When you use precompiled header files, the following restrictions apply:

To take full advantage of the precompiled header improvements, you may need to reorganize your source files. Using precompiled headers without organizing your source files can actually slow your compilation. There are several strategies you can use:

A precompiled header for each compilation unit
Use #pragma hdrfile in each primary source file to specify a distinct precompiled header object for each compilation unit.

Benefits
Each compilation unit has its own precompiled headers, so you can create the longest possible initial sequence for each compilation unit. You do not need to match the initial sequences in other compilation units, because you are not sharing the precompiled header object.

Drawbacks
If you change one header file, the compiler regenerates every precompiled header object that includes that header. This method can also require large amounts of disk space, since many precompiled headers are generated: a common header is precompiled separately for every compilation unit that includes it.
 
Single header file
Create a single header file that has include directives for every header in your application, and include it in each primary source file.

Benefits
You get the maximum possible benefit from using precompiled header files, and the maximum possible improvement in compile time.
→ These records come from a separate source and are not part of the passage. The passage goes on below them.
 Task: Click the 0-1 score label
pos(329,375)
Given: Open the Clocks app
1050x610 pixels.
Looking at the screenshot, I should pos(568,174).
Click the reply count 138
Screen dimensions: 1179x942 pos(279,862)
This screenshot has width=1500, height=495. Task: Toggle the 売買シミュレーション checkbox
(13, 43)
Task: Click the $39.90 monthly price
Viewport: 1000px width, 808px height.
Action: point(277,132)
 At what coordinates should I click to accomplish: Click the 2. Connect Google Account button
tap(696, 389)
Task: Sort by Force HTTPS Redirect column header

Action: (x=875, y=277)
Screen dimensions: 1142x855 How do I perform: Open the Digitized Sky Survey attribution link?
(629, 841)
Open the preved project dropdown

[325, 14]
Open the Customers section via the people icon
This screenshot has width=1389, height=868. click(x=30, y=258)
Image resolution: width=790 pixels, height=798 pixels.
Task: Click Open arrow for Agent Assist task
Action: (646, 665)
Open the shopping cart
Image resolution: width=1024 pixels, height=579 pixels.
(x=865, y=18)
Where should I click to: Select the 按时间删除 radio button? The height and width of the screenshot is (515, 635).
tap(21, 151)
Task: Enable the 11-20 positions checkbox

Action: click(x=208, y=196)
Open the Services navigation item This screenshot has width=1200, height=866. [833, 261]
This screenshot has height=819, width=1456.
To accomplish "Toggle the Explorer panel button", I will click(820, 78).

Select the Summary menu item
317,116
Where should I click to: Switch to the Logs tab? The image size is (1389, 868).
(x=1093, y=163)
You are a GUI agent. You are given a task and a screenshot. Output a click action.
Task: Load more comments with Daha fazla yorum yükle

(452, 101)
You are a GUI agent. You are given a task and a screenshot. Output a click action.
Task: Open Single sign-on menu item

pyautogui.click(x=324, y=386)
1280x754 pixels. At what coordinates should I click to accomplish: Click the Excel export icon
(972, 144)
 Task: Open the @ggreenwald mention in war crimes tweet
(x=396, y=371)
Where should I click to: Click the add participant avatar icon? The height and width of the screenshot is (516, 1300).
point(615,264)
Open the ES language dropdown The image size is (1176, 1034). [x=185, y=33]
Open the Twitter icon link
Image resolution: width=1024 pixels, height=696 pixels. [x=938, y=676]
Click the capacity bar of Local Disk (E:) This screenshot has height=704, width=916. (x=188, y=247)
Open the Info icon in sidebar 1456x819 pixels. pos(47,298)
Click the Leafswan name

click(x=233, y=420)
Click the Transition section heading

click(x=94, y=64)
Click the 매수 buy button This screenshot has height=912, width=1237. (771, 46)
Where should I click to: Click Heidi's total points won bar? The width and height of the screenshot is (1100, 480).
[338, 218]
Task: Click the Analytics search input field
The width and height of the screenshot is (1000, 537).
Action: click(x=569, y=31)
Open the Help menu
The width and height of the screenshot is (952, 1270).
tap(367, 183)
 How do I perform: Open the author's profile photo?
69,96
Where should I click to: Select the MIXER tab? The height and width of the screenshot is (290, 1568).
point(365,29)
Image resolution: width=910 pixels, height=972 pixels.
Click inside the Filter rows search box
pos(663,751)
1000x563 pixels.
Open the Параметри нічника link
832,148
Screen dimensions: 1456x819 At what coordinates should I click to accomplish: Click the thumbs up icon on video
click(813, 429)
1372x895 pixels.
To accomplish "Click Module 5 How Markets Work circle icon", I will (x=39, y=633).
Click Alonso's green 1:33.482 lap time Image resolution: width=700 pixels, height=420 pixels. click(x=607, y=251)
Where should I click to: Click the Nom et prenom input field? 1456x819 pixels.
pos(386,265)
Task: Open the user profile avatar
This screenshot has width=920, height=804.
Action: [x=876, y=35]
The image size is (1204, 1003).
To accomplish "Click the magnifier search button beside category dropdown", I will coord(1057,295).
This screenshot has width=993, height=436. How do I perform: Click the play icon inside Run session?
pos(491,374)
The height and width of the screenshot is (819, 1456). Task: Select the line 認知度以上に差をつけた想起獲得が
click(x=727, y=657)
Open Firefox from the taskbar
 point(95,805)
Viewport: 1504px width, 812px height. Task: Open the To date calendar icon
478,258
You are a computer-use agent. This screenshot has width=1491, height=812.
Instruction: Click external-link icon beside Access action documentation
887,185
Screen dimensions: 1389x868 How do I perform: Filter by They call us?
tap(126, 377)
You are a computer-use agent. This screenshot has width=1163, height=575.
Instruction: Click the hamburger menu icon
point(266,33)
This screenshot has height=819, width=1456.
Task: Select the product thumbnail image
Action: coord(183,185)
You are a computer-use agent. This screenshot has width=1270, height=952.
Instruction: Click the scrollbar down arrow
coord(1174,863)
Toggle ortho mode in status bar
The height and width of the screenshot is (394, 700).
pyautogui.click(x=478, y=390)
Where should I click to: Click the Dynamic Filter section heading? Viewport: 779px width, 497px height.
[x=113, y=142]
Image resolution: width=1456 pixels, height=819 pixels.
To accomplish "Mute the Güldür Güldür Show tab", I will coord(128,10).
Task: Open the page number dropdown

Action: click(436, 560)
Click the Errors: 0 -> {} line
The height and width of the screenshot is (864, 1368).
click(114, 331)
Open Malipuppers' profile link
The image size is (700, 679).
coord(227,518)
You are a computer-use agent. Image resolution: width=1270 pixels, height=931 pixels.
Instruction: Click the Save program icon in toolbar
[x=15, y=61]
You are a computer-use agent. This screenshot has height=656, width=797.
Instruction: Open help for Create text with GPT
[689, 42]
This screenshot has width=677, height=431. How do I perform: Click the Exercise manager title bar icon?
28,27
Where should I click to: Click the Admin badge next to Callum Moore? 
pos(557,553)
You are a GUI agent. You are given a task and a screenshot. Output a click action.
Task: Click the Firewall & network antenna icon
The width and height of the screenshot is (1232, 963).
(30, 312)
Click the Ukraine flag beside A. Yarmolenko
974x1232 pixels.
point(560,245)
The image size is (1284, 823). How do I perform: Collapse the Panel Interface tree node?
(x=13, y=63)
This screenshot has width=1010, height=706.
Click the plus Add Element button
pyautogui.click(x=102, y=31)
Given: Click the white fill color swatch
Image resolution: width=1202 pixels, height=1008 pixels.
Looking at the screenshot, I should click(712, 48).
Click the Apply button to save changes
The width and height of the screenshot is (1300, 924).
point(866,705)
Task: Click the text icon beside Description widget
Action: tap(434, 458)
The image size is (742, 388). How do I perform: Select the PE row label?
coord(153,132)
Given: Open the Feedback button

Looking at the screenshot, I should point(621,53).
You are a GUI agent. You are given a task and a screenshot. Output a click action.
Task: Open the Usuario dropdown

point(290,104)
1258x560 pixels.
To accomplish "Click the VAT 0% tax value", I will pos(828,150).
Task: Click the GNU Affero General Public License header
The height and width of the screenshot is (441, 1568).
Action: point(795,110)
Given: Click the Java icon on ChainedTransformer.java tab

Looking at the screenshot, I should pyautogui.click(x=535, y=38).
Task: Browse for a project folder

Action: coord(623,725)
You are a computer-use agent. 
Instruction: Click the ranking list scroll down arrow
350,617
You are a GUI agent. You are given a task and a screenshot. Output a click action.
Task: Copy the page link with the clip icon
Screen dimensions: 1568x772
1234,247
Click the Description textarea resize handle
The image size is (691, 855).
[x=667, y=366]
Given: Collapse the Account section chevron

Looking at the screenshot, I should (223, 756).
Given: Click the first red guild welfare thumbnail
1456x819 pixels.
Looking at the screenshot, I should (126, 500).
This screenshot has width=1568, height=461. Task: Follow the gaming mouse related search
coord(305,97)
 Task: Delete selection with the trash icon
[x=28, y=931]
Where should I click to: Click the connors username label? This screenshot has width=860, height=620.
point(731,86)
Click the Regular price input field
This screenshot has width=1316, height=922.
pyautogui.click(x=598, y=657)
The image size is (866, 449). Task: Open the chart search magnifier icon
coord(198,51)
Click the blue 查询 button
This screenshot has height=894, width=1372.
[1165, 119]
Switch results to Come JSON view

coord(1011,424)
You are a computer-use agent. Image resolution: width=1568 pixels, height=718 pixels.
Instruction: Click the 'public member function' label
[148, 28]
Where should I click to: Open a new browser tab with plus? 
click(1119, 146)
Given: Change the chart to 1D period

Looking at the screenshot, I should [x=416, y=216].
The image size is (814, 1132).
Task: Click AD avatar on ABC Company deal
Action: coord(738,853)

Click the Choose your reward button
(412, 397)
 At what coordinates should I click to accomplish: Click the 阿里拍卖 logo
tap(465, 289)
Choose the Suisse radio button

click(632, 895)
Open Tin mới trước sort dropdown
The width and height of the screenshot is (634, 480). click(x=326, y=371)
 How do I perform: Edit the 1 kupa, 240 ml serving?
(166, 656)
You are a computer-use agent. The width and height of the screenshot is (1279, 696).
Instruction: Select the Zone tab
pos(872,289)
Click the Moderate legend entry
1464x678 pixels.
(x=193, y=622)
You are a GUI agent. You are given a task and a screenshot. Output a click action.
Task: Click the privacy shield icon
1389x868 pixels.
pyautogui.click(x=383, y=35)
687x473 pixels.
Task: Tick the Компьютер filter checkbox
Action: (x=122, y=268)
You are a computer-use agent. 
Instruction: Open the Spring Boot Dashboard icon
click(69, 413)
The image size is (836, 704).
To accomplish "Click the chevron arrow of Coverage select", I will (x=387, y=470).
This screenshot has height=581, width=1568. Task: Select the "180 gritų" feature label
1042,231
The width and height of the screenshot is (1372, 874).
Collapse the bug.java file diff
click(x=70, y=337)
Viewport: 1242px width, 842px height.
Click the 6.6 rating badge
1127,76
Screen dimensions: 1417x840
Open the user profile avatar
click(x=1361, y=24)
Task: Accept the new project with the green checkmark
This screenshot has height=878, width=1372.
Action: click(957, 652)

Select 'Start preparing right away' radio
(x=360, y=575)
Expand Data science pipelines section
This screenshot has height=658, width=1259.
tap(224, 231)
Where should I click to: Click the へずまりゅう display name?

You have an exact match of the initial sequence for every compilation unit.

Drawbacks
If you are using a program maintenance utility such as the make utility, you will recompile the entire application every time you change even a single header file. For larger applications, this is probably unacceptable.
 
Global header file
Create a single header file that has include directives for those header files that are shared by many different compilation units. Include this global header file as the first step of the initial sequence in each primary source file, followed immediately by #pragma hdrstop.

Benefits
You get the benefit from precompiling common and shared headers, without having to recompile when you change less common headers.

Drawbacks
There is only one group of precompiled headers. Any headers outside of that group are compiled normally, and the precompiled header object must be regenerated every time you change even one of the common headers.
 
Grouping headers
1. Identify headers that are common throughout your source, and divide them into groups of associated headers. A header can be included in more than one group.
2. For each group, create a header that contains include directives for each header in the group.
3. In each primary source file, identify the precompiled header filename with #pragma hdrfile, include the appropriate group header, and end the initial sequence with #pragma hdrstop. If a source file does not use any of the precompiled header groups, make #pragma hdrstop the first directive in the file.

Benefits
Common headers are precompiled. Changing a header only affects the groups it belongs to, rather than requiring all precompiled headers to be regenerated. This method does not use as much disk space as having a precompiled header object for each compilation unit, and is more maintainable than a single global header file.

Drawbacks
Organizing headers into groups requires additional work.